Quest for the Future
- First edition
- Author: A. E. van Vogt
- Cover artist: John Schoenherr
- Language: English
- Genre: Science fiction
- Publisher: Ace Books
- Publication date: 1970
- Publication place: United States
- Pages: 253
- OCLC: 29175908

= Quest for the Future =

1970 science fiction novel by A. E. van Vogt

Quest for the Future is a science fiction novel by Canadian-American writer A. E. van Vogt. It was first published by Ace Books in 1970.

A schoolteacher from the 20th century becomes involved in the activities of a group of time travelers.

==Components==
The author based the novel on three of his earlier stories, a procedure known as a fix-up. These stories, all first published in Astounding Science Fiction, are:

- "Film Library" (a novelette first published in July 1946). A movie projector shows scenes that seem to be from the future, including strange inventions and scenes on the planet Venus. A schoolteacher who rents the films investigates how the intended films were mysteriously replaced.
- "The Search", (a novelette first published in January 1943). A traveling salesman, after waking in hospital unable to remember what happened to him in the previous two weeks, goes back to the places he visited in order to reconstruct the events. Some of the people he meets are time travelers.
- "Far Centaurus", (a short story first published in January 1944). A spaceship travels to Alpha Centauri, a journey taking 500 years; it is a sleeper ship, the crew being in hibernation with brief periods awake. On arriving, they find an advanced civilization from Earth, who can travel there in three hours using faster-than-light machines, invented during the crew's long journey.

==Summary==
The protagonist of the novel is Peter Caxton, a physics teacher who, as in the story "Film Library", rents films for his school. He takes the movie projector, that seems to be changing the intended films into films from the future, home for investigation.

Caxton, then waking in hospital, is the amnesiac traveling salesman from the story "The Search"; he goes back over his sales territory to discover what happened. He meets Selanie, who is selling gadgets from the future, and her father Claudan Johns; they are time travelers, and he discovers their motor home that contains the gadgets.

He is transported into the year 2083 by a handshake from a rival time traveler. There he sees inventions from the films he rented, and he explores an enormous building; after sleeping he wakes up by an older version of Selanie, to whom he seems to be married. He meets Price, who explains that the building is the Palace of Immortality, which Claudan Johns discovered, and which is used for time travel; the time travelers are known as Possessors. A handshake from Price sends Caxton back to his original time.

In an attempt to return to 2083, he joins an expedition to travel to nearby star Alpha Centauri, as in the story "Far Centaurus". His intention is to turn the spaceship round during a waking interval between periods of hibernation, and so return to Earth at the right time; but when he wakes after 50 years, he finds it is not possible. Arriving at Alpha Centauri, the crew are received by the advanced civilization from Earth that can make the journey in three hours, and have long been expecting them. They are shown round Alpha Centauri, and around Earth.
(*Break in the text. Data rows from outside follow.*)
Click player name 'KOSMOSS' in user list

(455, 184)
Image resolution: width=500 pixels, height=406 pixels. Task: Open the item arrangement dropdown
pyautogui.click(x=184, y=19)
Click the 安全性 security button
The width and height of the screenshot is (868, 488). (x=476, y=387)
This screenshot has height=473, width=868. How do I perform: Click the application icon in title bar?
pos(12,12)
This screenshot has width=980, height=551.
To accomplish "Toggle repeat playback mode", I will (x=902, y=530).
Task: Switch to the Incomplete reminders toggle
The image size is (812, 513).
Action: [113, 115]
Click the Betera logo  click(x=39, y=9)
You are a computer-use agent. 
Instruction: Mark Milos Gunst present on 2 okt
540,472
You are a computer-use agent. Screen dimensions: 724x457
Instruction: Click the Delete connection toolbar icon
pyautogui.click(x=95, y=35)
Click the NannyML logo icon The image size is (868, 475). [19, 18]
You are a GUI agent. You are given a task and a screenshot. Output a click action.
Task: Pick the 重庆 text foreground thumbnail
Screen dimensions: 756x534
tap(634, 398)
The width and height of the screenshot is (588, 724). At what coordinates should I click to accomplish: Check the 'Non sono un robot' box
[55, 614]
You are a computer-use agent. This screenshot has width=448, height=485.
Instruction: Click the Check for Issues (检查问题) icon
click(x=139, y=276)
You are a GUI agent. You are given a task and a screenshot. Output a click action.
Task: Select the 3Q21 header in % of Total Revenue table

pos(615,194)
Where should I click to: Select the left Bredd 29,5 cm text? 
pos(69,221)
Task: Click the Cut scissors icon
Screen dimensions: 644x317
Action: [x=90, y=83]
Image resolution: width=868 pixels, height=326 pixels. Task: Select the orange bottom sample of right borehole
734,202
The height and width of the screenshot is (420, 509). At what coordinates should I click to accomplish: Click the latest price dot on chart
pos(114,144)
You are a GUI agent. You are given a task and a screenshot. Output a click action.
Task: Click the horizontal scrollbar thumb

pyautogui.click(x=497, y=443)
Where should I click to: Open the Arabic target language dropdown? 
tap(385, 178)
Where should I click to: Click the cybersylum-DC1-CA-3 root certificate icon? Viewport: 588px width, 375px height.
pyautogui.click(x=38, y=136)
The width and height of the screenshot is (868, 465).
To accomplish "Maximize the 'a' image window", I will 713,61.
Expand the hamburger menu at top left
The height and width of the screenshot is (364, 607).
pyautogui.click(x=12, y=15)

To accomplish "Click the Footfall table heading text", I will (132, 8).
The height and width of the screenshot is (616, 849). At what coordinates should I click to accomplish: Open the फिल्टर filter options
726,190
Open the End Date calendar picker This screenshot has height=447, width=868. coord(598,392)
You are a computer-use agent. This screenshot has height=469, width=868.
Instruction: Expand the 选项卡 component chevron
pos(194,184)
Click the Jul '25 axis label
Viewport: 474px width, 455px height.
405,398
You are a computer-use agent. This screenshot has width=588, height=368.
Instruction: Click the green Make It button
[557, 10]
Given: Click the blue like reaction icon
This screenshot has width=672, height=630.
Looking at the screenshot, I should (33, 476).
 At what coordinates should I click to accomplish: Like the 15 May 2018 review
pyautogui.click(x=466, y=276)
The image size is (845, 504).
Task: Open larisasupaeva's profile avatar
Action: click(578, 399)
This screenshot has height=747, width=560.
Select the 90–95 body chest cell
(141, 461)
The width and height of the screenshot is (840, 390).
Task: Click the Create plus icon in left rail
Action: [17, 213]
Caxton, still interested in his old sales territory, there meets Kameel Bustaman; he is a Possessor, and sends Caxton back to the 20th century.

Possessors Johns and Bustaman, and Possessor Daniel Magoelson who becomes important later, are trying to increase their ability to travel through time, as they learn to deal with probability worlds and time foldbacks. Caxton, caught up in this activity, makes further time shifts, and the story becomes increasingly complex. There is an interval where Caxton travels with Selanie and Johns in their motor home, in the North America of 1650, during which Johns discusses time travel.

The movie projector's special qualities were created by Johns and Magoelson, in an attempt to create an imbalance in a time foldback; the attempt was unexpectedly affected by the presence of Bustaman watching the film, who at that time was not aware he was a Possessor, and wrecked by Caxton's dismantling of the projector.

During the time traveling, two versions of Caxton and of Selanie are created. At the end, these versions are merged, and Selanie, resolving their relationship, says, "I can't marry you because the me that I merged with, is already married to you, remember?"